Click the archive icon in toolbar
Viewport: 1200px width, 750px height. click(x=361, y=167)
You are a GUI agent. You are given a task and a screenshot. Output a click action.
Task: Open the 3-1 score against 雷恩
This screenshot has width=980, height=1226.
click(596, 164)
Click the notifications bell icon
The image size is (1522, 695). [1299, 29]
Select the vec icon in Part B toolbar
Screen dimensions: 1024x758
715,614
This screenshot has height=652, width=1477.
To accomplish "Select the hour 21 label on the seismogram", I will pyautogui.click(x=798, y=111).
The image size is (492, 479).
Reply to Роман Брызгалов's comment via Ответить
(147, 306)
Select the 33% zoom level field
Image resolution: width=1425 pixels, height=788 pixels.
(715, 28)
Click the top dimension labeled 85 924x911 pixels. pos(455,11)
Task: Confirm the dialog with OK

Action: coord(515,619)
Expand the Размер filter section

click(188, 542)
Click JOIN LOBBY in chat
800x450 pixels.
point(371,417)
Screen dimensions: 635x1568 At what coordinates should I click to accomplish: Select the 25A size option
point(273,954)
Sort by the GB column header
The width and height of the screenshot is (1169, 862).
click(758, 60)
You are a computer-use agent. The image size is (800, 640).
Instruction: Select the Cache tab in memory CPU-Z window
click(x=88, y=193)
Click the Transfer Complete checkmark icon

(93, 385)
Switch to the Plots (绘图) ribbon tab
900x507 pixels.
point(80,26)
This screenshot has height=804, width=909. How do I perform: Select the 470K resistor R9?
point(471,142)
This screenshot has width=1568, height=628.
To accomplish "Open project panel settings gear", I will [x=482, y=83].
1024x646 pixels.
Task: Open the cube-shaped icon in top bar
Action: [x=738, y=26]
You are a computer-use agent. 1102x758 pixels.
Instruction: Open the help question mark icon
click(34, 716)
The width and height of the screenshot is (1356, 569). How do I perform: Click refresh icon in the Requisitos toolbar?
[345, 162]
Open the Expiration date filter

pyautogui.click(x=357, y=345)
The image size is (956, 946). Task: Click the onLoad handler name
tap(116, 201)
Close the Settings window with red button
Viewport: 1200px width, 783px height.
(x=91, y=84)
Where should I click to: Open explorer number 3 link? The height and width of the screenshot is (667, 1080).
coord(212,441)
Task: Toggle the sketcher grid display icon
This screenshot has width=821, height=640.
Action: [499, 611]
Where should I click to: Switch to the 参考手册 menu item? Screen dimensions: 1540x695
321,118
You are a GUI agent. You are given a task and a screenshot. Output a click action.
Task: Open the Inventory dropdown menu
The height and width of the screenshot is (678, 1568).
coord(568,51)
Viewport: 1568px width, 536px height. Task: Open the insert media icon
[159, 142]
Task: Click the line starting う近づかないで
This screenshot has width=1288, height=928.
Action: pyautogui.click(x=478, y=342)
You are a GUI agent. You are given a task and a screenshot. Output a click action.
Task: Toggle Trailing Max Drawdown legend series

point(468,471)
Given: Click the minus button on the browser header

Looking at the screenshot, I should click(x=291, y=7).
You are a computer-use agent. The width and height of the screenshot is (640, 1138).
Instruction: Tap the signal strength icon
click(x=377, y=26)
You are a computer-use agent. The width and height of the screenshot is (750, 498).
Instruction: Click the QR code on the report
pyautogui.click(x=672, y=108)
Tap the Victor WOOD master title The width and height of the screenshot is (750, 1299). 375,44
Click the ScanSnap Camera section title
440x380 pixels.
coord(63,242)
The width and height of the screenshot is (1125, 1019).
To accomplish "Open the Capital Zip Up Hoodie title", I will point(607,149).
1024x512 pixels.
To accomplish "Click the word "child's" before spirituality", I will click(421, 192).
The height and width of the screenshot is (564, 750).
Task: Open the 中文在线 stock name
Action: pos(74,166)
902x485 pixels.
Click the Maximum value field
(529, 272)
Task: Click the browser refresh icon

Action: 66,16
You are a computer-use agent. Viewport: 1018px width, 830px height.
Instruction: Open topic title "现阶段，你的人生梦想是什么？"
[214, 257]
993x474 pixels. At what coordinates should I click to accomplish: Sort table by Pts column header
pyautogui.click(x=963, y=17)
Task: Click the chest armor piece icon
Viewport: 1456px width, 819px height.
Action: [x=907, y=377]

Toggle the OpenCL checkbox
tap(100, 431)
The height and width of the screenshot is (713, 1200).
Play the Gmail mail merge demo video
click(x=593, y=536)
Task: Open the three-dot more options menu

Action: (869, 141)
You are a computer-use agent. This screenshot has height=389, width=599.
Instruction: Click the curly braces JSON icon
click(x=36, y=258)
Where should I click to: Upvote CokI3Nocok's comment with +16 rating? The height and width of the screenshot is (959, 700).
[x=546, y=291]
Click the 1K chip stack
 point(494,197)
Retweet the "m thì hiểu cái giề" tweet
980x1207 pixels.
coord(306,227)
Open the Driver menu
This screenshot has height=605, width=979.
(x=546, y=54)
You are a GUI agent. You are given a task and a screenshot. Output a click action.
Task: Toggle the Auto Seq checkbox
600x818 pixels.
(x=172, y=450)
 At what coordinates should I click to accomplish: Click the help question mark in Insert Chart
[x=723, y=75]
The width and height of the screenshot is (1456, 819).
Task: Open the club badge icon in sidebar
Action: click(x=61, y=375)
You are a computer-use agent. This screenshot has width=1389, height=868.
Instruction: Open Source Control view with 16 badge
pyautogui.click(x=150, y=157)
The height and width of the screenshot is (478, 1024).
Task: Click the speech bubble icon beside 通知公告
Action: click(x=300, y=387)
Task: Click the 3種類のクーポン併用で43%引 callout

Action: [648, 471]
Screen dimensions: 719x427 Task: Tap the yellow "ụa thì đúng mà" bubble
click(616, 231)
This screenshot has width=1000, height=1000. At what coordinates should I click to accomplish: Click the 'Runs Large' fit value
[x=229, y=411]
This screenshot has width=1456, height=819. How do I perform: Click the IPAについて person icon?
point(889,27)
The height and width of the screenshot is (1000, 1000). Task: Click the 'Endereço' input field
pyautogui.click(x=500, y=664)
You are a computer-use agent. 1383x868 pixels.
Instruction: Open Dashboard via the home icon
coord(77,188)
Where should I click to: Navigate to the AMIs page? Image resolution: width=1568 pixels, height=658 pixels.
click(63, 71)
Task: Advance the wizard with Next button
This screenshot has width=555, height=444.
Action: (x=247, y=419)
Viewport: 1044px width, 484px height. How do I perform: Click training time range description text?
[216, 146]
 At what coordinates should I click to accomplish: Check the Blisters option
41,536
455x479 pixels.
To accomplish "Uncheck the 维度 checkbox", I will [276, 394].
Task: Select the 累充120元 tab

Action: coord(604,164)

::::::

ACTIVITY:
Repeat the material above in full, keeping every word.

ANSWER SECTION:
Click the archive icon in toolbar
Viewport: 1200px width, 750px height. click(x=361, y=167)
You are a GUI agent. You are given a task and a screenshot. Output a click action.
Task: Open the 3-1 score against 雷恩
This screenshot has width=980, height=1226.
click(596, 164)
Click the notifications bell icon
The image size is (1522, 695). [1299, 29]
Select the vec icon in Part B toolbar
Screen dimensions: 1024x758
715,614
This screenshot has height=652, width=1477.
To accomplish "Select the hour 21 label on the seismogram", I will pyautogui.click(x=798, y=111).
The image size is (492, 479).
Reply to Роман Брызгалов's comment via Ответить
(147, 306)
Select the 33% zoom level field
Image resolution: width=1425 pixels, height=788 pixels.
(715, 28)
Click the top dimension labeled 85 924x911 pixels. pos(455,11)
Task: Confirm the dialog with OK

Action: coord(515,619)
Expand the Размер filter section

click(188, 542)
Click JOIN LOBBY in chat
800x450 pixels.
point(371,417)
Screen dimensions: 635x1568 At what coordinates should I click to accomplish: Select the 25A size option
point(273,954)
Sort by the GB column header
The width and height of the screenshot is (1169, 862).
click(758, 60)
You are a computer-use agent. The image size is (800, 640).
Instruction: Select the Cache tab in memory CPU-Z window
click(x=88, y=193)
Click the Transfer Complete checkmark icon

(93, 385)
Switch to the Plots (绘图) ribbon tab
900x507 pixels.
point(80,26)
This screenshot has height=804, width=909. How do I perform: Select the 470K resistor R9?
point(471,142)
This screenshot has width=1568, height=628.
To accomplish "Open project panel settings gear", I will [x=482, y=83].
1024x646 pixels.
Task: Open the cube-shaped icon in top bar
Action: [x=738, y=26]
You are a computer-use agent. 1102x758 pixels.
Instruction: Open the help question mark icon
click(34, 716)
The width and height of the screenshot is (1356, 569). How do I perform: Click refresh icon in the Requisitos toolbar?
[345, 162]
Open the Expiration date filter

pyautogui.click(x=357, y=345)
The image size is (956, 946). Task: Click the onLoad handler name
tap(116, 201)
Close the Settings window with red button
Viewport: 1200px width, 783px height.
(x=91, y=84)
Where should I click to: Open explorer number 3 link? The height and width of the screenshot is (667, 1080).
coord(212,441)
Task: Toggle the sketcher grid display icon
This screenshot has width=821, height=640.
Action: [499, 611]
Where should I click to: Switch to the 参考手册 menu item? Screen dimensions: 1540x695
321,118
You are a GUI agent. You are given a task and a screenshot. Output a click action.
Task: Open the Inventory dropdown menu
The height and width of the screenshot is (678, 1568).
coord(568,51)
Viewport: 1568px width, 536px height. Task: Open the insert media icon
[159, 142]
Task: Click the line starting う近づかないで
This screenshot has width=1288, height=928.
Action: pyautogui.click(x=478, y=342)
You are a GUI agent. You are given a task and a screenshot. Output a click action.
Task: Toggle Trailing Max Drawdown legend series

point(468,471)
Given: Click the minus button on the browser header

Looking at the screenshot, I should click(x=291, y=7).
You are a computer-use agent. The width and height of the screenshot is (640, 1138).
Instruction: Tap the signal strength icon
click(x=377, y=26)
You are a computer-use agent. The width and height of the screenshot is (750, 498).
Instruction: Click the QR code on the report
pyautogui.click(x=672, y=108)
Tap the Victor WOOD master title The width and height of the screenshot is (750, 1299). 375,44
Click the ScanSnap Camera section title
440x380 pixels.
coord(63,242)
The width and height of the screenshot is (1125, 1019).
To accomplish "Open the Capital Zip Up Hoodie title", I will point(607,149).
1024x512 pixels.
To accomplish "Click the word "child's" before spirituality", I will click(421, 192).
The height and width of the screenshot is (564, 750).
Task: Open the 中文在线 stock name
Action: pos(74,166)
902x485 pixels.
Click the Maximum value field
(529, 272)
Task: Click the browser refresh icon

Action: 66,16
You are a computer-use agent. Viewport: 1018px width, 830px height.
Instruction: Open topic title "现阶段，你的人生梦想是什么？"
[214, 257]
993x474 pixels. At what coordinates should I click to accomplish: Sort table by Pts column header
pyautogui.click(x=963, y=17)
Task: Click the chest armor piece icon
Viewport: 1456px width, 819px height.
Action: [x=907, y=377]

Toggle the OpenCL checkbox
tap(100, 431)
The height and width of the screenshot is (713, 1200).
Play the Gmail mail merge demo video
click(x=593, y=536)
Task: Open the three-dot more options menu

Action: (869, 141)
You are a computer-use agent. This screenshot has height=389, width=599.
Instruction: Click the curly braces JSON icon
click(x=36, y=258)
Where should I click to: Upvote CokI3Nocok's comment with +16 rating? The height and width of the screenshot is (959, 700).
[x=546, y=291]
Click the 1K chip stack
 point(494,197)
Retweet the "m thì hiểu cái giề" tweet
980x1207 pixels.
coord(306,227)
Open the Driver menu
This screenshot has height=605, width=979.
(x=546, y=54)
You are a GUI agent. You are given a task and a screenshot. Output a click action.
Task: Toggle the Auto Seq checkbox
600x818 pixels.
(x=172, y=450)
 At what coordinates should I click to accomplish: Click the help question mark in Insert Chart
[x=723, y=75]
The width and height of the screenshot is (1456, 819).
Task: Open the club badge icon in sidebar
Action: click(x=61, y=375)
You are a computer-use agent. This screenshot has width=1389, height=868.
Instruction: Open Source Control view with 16 badge
pyautogui.click(x=150, y=157)
The height and width of the screenshot is (478, 1024).
Task: Click the speech bubble icon beside 通知公告
Action: click(x=300, y=387)
Task: Click the 3種類のクーポン併用で43%引 callout

Action: [648, 471]
Screen dimensions: 719x427 Task: Tap the yellow "ụa thì đúng mà" bubble
click(616, 231)
This screenshot has width=1000, height=1000. At what coordinates should I click to accomplish: Click the 'Runs Large' fit value
[x=229, y=411]
This screenshot has width=1456, height=819. How do I perform: Click the IPAについて person icon?
point(889,27)
The height and width of the screenshot is (1000, 1000). Task: Click the 'Endereço' input field
pyautogui.click(x=500, y=664)
You are a computer-use agent. 1383x868 pixels.
Instruction: Open Dashboard via the home icon
coord(77,188)
Where should I click to: Navigate to the AMIs page? Image resolution: width=1568 pixels, height=658 pixels.
click(63, 71)
Task: Advance the wizard with Next button
This screenshot has width=555, height=444.
Action: (x=247, y=419)
Viewport: 1044px width, 484px height. How do I perform: Click training time range description text?
[216, 146]
 At what coordinates should I click to accomplish: Check the Blisters option
41,536
455x479 pixels.
To accomplish "Uncheck the 维度 checkbox", I will [276, 394].
Task: Select the 累充120元 tab

Action: coord(604,164)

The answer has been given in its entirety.